## Problem details
The answer must be an exact reproduction of the lines from the start of the records below through the line containing "The image size is (1024, 473).", and nothing more.

Data excerpts:
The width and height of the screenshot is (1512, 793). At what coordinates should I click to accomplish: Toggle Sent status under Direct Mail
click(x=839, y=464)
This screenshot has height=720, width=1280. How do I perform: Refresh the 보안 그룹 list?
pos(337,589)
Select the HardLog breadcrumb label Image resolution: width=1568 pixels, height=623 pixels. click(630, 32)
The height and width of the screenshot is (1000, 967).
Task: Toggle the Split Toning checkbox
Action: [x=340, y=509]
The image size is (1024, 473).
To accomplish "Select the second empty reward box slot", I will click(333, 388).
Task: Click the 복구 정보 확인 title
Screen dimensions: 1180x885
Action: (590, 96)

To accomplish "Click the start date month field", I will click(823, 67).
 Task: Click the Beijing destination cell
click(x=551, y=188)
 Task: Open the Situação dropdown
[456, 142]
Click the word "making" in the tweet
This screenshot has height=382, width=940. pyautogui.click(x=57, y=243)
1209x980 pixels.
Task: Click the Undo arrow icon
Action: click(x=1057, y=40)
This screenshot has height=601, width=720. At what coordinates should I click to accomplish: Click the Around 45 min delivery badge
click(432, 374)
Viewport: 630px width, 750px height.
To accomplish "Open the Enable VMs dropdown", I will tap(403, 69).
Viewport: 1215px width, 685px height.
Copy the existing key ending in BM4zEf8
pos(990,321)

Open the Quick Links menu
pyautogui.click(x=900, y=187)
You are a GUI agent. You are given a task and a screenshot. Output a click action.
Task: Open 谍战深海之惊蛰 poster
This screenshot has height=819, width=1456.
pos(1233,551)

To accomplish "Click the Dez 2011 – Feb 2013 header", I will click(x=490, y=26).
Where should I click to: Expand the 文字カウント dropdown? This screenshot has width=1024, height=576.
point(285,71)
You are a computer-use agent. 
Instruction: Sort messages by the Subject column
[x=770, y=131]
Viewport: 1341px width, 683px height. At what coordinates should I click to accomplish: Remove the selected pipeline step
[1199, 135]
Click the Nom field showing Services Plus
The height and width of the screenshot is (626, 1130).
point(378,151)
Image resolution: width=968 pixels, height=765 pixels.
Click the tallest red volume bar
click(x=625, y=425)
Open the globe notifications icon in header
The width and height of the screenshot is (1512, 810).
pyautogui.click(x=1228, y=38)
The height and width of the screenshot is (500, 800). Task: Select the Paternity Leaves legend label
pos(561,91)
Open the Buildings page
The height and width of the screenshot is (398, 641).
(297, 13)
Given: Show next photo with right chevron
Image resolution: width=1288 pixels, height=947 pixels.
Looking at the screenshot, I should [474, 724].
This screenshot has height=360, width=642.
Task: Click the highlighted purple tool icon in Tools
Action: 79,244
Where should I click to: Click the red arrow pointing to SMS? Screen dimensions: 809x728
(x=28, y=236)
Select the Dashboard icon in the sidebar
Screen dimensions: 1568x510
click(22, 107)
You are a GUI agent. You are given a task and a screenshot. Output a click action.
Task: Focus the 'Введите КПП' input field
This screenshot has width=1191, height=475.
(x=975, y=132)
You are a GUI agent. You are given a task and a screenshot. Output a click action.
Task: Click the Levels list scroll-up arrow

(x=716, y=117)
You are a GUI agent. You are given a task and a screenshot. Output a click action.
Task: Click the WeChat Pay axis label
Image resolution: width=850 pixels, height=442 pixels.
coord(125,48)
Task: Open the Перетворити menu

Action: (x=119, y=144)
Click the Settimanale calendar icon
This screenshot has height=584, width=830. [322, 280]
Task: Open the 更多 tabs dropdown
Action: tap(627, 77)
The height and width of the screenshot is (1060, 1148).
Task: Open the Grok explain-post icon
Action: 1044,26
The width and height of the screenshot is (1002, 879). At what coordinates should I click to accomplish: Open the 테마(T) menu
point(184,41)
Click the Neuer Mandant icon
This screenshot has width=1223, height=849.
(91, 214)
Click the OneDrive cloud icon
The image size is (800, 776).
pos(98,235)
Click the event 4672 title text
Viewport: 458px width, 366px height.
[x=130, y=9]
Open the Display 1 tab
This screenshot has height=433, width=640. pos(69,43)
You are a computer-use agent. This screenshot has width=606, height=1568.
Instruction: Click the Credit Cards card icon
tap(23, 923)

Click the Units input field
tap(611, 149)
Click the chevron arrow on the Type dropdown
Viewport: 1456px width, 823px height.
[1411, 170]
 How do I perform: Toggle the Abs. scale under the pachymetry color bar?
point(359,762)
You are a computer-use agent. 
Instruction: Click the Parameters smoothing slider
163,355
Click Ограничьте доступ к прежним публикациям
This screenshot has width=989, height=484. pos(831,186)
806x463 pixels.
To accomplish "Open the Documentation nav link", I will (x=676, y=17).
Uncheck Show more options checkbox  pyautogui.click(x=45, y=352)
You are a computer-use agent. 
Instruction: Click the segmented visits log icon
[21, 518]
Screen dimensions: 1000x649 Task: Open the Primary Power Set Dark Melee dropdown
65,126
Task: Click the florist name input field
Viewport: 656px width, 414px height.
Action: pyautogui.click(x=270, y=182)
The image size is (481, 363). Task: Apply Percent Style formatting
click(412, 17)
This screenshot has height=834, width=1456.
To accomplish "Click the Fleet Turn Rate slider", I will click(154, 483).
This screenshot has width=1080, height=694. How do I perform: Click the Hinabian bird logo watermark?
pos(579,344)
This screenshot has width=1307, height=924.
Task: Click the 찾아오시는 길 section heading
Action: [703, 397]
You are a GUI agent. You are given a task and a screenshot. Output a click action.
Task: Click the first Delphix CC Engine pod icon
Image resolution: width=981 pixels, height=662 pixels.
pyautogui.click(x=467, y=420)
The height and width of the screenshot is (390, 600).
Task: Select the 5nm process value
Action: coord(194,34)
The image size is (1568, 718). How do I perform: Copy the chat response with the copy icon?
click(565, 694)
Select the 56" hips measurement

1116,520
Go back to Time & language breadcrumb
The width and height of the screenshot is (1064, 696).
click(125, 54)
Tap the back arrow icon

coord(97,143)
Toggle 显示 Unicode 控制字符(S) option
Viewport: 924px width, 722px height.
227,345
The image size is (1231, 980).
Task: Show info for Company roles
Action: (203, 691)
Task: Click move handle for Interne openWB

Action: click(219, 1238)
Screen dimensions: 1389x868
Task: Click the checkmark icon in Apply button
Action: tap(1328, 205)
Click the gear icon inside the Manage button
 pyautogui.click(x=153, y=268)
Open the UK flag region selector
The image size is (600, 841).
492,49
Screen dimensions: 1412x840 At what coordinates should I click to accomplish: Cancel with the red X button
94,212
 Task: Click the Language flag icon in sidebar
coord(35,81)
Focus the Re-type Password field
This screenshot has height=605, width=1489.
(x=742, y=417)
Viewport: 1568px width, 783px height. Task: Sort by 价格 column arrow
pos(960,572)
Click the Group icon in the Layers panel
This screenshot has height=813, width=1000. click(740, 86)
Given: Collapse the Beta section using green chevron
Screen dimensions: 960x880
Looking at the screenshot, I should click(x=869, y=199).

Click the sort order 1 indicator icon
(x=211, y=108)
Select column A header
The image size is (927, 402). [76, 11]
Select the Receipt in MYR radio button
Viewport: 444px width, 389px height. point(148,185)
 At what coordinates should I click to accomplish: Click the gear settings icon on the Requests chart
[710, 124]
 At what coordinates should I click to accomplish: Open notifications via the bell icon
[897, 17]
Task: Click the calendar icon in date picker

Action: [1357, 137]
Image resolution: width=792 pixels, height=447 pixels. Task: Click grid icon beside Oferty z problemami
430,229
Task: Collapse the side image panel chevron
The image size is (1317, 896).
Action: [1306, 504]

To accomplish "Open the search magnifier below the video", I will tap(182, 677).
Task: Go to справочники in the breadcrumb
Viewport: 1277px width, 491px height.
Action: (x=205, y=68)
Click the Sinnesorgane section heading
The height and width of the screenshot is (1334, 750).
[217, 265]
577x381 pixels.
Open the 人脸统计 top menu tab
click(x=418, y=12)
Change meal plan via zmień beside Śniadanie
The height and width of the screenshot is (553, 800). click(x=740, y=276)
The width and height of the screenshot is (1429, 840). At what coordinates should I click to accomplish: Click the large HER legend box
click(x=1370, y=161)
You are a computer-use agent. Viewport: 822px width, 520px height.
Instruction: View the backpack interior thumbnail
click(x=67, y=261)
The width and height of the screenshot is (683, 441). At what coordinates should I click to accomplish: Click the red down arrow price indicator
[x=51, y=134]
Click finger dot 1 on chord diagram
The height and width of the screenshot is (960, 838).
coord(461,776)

## Result of the task
The width and height of the screenshot is (1512, 793). At what coordinates should I click to accomplish: Toggle Sent status under Direct Mail
click(x=839, y=464)
This screenshot has height=720, width=1280. How do I perform: Refresh the 보안 그룹 list?
pos(337,589)
Select the HardLog breadcrumb label Image resolution: width=1568 pixels, height=623 pixels. click(630, 32)
The height and width of the screenshot is (1000, 967).
Task: Toggle the Split Toning checkbox
Action: [x=340, y=509]
The image size is (1024, 473).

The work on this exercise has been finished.